» **Exercise brief**
An exact copy of every record below is required, with the pictures left out.
*** Material for this task Section Begins ***
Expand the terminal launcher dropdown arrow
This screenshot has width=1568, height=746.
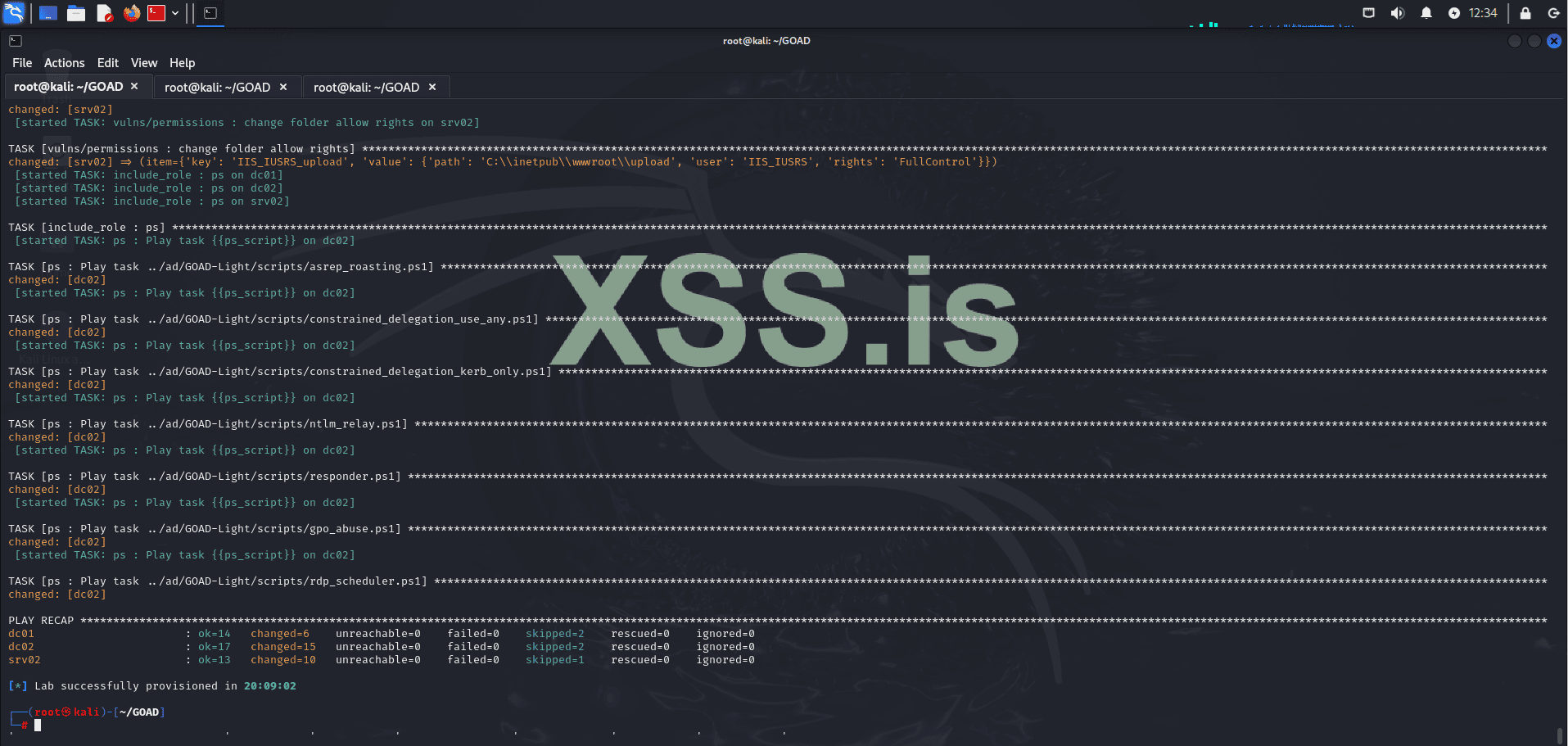(x=174, y=13)
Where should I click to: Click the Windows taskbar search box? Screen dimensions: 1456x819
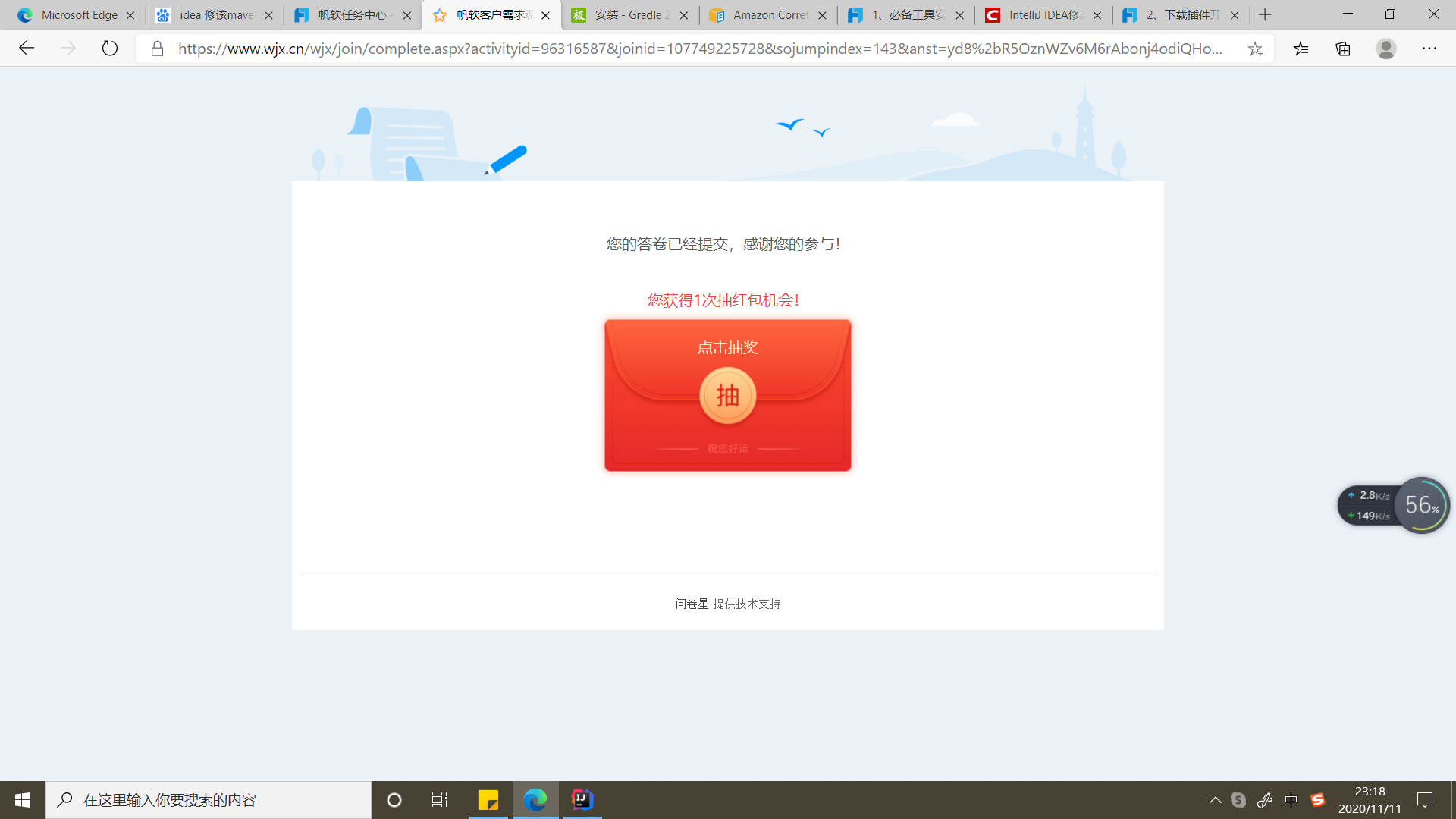point(209,799)
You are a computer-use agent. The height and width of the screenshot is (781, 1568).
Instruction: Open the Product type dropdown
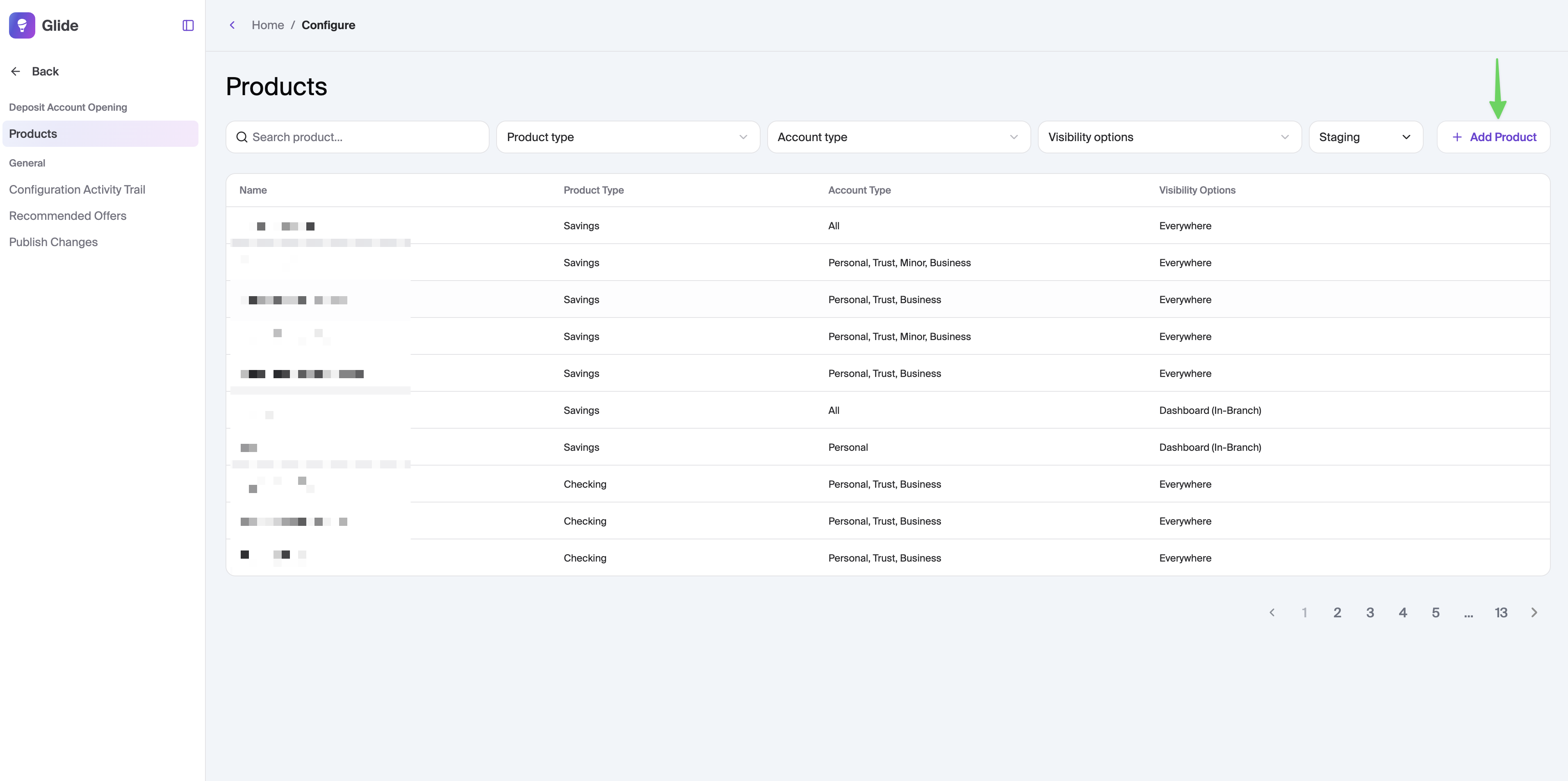(627, 137)
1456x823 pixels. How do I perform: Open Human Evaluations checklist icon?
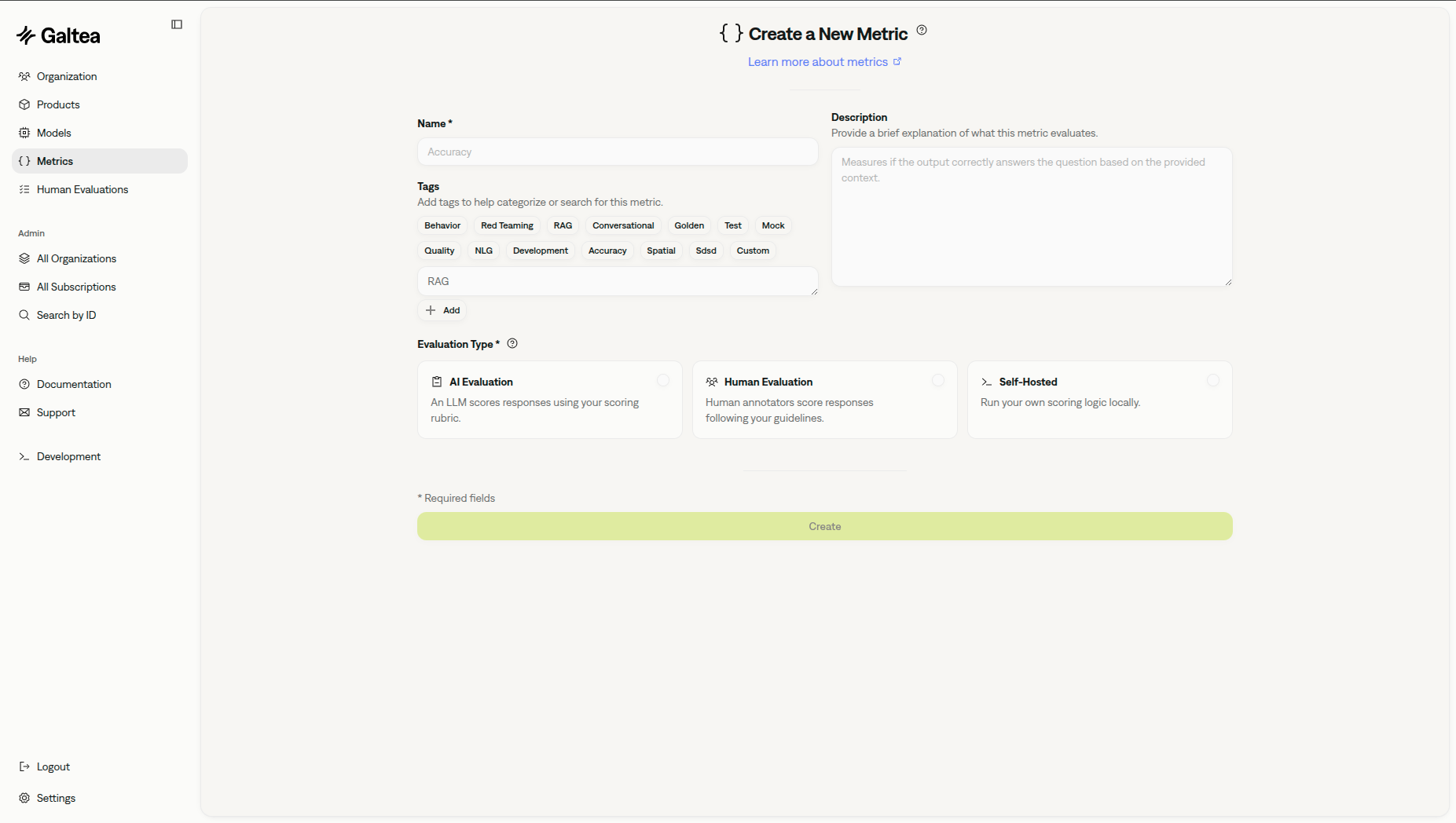coord(24,188)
*** Material for this task Section Ends ***
» **Response for this exercise**
Expand the terminal launcher dropdown arrow
This screenshot has width=1568, height=746.
(x=174, y=13)
Where should I click to: Click the Windows taskbar search box? Screen dimensions: 1456x819
point(209,799)
You are a computer-use agent. The height and width of the screenshot is (781, 1568).
Instruction: Open the Product type dropdown
(627, 137)
1456x823 pixels. How do I perform: Open Human Evaluations checklist icon?
coord(24,188)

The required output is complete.